I will still however play at 1080 @60fps, so again, as long as it pulls 60fps i won't consider it a propper bottleneck, and i'm light years away from changing my monitor.
Could you elaborate on what chipset should i buy? Or intel manufacturer for good mothers, i had my share of learning while purchasing AMD boards, and eventually consider Gigabyte to be the best for the red team, rock solid performers at a great price point, i don't know how is it on the intel side.
A little bit different on the Intel side. On AM3+ all the manufacturers were using terrible components for power delivery and Gigabyte was providing somewhat better parts than the others.
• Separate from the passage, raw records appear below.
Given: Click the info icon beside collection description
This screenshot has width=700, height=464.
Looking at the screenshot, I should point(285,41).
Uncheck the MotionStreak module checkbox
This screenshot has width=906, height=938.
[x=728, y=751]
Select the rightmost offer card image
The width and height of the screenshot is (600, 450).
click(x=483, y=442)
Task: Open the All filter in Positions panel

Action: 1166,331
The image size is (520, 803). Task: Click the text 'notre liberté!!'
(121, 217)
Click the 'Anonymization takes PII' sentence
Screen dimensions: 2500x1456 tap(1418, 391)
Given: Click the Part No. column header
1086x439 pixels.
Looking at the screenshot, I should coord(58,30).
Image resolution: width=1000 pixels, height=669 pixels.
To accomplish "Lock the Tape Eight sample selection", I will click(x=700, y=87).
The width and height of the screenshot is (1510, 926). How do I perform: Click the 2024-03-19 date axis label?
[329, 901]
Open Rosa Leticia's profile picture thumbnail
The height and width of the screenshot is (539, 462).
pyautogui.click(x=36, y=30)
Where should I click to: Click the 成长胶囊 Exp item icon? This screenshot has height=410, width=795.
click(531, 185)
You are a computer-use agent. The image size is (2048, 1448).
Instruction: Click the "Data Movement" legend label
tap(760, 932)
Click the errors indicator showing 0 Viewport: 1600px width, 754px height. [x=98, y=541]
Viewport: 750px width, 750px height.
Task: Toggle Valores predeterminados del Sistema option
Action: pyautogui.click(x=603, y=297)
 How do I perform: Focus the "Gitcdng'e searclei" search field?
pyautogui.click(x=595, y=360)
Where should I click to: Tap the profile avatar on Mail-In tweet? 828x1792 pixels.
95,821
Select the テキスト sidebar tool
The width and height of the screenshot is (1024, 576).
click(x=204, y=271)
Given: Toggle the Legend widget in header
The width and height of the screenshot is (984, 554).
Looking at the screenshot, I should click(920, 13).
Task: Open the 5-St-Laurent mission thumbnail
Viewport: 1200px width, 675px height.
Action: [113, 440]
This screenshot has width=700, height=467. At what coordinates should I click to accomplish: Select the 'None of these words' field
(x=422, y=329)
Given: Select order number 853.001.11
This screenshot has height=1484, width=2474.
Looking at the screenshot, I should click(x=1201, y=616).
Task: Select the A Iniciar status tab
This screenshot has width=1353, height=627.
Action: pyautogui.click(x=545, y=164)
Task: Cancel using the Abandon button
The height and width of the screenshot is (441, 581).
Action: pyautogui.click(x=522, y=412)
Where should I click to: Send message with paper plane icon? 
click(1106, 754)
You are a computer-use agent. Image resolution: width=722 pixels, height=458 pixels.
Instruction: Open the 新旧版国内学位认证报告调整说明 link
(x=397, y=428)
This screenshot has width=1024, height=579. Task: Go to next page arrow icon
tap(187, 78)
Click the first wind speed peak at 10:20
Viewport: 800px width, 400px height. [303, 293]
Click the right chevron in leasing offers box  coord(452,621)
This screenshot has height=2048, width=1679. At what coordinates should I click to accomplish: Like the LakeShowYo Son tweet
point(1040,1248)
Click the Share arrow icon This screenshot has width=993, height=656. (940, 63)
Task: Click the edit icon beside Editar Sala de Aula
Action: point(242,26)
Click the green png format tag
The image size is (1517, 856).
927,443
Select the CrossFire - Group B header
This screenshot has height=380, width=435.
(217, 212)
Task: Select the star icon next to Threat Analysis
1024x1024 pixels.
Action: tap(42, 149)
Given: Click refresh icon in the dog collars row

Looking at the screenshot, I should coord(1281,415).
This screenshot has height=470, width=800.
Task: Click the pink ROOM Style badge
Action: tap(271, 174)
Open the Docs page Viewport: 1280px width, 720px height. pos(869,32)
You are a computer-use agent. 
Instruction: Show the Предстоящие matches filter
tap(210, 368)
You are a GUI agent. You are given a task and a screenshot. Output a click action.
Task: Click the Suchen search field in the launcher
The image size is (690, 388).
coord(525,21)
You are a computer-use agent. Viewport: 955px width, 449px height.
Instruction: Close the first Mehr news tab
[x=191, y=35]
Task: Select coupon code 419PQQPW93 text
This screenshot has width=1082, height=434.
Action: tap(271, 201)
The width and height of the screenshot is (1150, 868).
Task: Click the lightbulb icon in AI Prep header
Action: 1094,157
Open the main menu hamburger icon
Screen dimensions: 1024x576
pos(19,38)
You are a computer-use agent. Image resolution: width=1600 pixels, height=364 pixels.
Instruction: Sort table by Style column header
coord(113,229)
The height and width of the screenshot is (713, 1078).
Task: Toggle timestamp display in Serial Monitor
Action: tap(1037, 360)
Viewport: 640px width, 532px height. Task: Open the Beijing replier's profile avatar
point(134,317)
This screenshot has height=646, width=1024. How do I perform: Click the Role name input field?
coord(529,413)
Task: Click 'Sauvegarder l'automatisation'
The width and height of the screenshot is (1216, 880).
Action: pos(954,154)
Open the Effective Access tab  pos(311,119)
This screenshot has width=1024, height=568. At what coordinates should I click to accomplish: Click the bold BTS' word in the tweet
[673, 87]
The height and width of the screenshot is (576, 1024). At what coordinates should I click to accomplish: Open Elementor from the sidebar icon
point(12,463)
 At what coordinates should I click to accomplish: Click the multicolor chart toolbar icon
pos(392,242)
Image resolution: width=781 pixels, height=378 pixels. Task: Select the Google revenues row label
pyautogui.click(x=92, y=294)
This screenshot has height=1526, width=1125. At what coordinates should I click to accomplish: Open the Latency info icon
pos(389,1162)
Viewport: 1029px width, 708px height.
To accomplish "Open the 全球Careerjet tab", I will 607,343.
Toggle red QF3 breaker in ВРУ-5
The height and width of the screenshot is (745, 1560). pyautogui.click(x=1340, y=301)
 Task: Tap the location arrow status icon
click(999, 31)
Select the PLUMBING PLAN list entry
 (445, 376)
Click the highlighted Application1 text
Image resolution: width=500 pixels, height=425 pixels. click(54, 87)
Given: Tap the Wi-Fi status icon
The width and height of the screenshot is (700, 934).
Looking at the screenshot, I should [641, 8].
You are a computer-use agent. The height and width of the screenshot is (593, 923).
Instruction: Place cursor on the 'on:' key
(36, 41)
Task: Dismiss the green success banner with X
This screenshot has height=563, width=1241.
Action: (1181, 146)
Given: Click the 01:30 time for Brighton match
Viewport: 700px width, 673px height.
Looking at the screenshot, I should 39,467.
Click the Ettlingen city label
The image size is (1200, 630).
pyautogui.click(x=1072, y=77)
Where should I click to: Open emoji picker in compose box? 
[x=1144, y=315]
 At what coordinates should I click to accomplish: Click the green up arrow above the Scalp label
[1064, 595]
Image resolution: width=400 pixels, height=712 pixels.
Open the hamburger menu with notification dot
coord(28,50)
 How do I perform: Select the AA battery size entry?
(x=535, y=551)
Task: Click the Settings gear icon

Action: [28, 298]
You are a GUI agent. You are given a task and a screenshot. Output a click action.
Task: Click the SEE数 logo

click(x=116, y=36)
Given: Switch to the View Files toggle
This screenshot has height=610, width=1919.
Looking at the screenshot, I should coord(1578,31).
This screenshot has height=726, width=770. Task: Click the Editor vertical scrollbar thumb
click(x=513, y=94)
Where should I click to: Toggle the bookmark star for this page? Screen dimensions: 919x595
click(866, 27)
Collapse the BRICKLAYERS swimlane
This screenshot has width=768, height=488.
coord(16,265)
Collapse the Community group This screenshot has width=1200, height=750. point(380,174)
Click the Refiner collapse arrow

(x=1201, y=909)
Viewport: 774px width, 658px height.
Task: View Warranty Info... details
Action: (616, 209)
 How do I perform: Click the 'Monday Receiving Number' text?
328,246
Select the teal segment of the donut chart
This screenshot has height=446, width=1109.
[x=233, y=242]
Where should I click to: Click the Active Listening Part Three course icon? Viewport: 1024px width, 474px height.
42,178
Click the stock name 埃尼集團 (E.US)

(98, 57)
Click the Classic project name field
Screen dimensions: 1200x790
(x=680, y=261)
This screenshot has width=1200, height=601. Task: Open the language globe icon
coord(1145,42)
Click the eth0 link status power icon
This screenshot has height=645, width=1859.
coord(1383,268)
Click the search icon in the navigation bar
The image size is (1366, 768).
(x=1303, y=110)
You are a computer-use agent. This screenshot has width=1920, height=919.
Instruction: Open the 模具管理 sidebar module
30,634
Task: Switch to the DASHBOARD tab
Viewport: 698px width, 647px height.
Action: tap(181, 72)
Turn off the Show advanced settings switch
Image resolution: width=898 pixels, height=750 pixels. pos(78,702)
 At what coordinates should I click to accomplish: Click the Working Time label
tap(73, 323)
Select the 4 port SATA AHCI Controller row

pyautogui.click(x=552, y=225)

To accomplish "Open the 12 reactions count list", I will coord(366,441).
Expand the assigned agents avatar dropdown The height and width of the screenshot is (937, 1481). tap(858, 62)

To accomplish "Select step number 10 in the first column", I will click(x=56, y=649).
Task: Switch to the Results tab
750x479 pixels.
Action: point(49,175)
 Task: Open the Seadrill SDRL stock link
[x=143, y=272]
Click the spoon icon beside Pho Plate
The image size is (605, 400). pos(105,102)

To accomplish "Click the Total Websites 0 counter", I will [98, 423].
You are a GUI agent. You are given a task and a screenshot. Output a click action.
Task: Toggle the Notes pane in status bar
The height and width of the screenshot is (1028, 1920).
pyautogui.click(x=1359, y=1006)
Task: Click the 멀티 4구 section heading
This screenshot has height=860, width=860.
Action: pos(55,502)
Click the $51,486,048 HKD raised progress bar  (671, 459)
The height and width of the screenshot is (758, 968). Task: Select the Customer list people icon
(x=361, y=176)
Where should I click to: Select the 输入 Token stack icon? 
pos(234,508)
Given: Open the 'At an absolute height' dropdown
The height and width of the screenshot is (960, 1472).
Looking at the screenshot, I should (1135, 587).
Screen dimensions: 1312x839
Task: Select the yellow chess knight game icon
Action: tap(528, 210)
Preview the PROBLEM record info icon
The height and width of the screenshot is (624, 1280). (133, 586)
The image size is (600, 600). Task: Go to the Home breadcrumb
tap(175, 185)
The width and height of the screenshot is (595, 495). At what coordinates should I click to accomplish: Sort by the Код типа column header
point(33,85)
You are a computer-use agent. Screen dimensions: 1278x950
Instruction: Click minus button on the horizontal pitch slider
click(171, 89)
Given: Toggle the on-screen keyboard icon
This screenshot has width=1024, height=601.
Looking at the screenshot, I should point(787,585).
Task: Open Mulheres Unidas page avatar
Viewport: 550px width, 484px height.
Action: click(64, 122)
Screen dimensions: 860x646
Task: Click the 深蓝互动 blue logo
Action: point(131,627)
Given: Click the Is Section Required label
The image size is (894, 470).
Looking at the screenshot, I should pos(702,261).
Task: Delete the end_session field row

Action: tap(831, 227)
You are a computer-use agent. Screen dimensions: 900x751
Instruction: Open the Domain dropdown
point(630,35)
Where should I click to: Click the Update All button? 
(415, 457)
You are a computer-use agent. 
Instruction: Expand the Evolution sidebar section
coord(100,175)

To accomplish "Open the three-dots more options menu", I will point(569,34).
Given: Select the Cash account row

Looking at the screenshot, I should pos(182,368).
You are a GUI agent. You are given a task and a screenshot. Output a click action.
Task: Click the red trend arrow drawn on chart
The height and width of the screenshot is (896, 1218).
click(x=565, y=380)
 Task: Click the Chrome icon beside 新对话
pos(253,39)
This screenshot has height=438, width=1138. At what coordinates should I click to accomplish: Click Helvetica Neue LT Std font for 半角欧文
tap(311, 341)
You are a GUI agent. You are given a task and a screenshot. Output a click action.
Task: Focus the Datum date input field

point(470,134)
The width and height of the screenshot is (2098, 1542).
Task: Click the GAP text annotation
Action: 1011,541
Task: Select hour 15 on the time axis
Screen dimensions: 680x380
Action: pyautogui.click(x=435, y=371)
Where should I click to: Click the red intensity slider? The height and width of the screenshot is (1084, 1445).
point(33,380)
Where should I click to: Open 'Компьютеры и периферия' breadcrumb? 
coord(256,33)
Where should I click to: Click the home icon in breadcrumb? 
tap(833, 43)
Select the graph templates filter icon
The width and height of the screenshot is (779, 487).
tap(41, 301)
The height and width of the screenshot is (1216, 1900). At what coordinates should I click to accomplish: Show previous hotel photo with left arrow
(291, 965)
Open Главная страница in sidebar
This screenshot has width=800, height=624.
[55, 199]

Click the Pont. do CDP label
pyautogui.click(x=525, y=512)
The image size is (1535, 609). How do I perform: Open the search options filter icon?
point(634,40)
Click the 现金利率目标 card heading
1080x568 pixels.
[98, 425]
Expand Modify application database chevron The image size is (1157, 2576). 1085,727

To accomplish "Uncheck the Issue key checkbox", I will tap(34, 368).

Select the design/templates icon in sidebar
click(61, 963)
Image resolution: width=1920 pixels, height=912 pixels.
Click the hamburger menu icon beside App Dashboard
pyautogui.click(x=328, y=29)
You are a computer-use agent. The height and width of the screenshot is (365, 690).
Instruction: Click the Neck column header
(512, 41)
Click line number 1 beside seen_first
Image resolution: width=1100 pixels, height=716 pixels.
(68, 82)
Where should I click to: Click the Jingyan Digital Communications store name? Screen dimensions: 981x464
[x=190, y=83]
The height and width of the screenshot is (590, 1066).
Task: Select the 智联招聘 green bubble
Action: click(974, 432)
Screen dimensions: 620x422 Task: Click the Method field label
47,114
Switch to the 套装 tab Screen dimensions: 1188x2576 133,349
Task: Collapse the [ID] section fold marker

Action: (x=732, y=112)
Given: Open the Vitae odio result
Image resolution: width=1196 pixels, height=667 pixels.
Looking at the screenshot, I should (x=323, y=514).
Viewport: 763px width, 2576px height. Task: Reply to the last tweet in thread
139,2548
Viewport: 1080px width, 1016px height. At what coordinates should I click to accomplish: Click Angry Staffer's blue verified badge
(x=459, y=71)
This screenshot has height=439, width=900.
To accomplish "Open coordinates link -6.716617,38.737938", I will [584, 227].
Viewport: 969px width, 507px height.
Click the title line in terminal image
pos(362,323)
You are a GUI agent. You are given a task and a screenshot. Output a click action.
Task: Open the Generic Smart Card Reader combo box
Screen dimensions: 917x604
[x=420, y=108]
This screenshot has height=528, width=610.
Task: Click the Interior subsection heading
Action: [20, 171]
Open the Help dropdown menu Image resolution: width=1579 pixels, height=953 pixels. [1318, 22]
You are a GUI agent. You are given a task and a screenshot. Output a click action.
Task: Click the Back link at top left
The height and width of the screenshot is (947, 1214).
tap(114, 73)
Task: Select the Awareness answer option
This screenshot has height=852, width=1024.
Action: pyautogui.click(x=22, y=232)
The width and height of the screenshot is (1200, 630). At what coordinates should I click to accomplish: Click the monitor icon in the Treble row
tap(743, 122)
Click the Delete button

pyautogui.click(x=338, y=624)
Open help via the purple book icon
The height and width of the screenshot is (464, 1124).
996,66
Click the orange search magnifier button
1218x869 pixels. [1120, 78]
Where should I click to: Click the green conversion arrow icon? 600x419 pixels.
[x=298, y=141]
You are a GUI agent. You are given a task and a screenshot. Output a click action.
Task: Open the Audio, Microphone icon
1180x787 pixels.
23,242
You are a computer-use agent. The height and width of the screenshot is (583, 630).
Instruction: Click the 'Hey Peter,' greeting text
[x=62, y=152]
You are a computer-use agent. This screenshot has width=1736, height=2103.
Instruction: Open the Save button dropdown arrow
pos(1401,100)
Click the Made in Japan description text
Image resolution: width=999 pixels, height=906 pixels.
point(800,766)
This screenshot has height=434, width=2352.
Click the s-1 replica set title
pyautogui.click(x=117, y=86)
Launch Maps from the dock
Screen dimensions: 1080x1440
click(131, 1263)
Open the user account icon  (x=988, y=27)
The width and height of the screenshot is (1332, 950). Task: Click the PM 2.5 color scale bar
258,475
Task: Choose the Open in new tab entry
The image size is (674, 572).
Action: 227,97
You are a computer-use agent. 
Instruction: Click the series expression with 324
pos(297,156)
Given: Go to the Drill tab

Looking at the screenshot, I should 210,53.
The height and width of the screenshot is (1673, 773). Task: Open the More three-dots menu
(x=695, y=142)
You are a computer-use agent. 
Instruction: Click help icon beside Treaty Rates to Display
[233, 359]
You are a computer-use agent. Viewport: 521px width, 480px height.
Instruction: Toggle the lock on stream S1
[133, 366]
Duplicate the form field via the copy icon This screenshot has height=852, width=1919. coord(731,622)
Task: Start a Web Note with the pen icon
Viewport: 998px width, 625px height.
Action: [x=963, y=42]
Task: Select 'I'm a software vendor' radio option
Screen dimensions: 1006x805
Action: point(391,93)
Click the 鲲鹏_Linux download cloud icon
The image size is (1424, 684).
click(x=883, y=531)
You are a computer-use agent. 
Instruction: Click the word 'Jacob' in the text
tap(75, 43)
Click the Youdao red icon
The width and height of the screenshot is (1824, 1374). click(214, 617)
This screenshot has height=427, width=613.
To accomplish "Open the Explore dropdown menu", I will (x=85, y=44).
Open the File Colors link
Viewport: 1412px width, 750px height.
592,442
I swear by Gigabyte because Gigabyte swears by matte black PCBs on their higher end mini-ITX boards, which are the ones I buy. But I will concede that Gigabyte boards don't have all the bells and whistles, and the BIOS is not as intuitive as Asus for example.
I recommend GB (H97N-WIFI, Z97MX-Gaming 5, and H81M-S2PV). But I would also like to give Asus a try, if nothing but to try out their BIOS. I have a 7-series ASRock board that's still going strong (Z77 Extreme3), and a MSI one that died (H81I, but mostly because it was a cheap board and my rig's purposes were a little too much for its entry-level manufacture).
All in all, your computer will not melt/explode/catch fire on the blue side of the fence if you choose a low quality board, so when it comes to AIBs you are basically choosing based on features, durability and brand loyalty.
While you don't want to overclock, just remember that it's the same as AMD; the higher you go in price bracket, generally the better the board is (quite possibly) the longer it will last.
@JalleR pretty sure that is not how it works...you turn off hyperthreading and not by disabling 4 cores. Also that logic does not make any sense, as AMD's Piledriver architecture is vastly different to Intel Core and is miles behind Skylake on a per-core basis, 4 Piledriver "cores"/"half-modules" is not equivalent to 4 Skylake cores. There's going to be a significant difference in performance between his 8320 @ stock and a 6600K @ stock in games where CPU matters.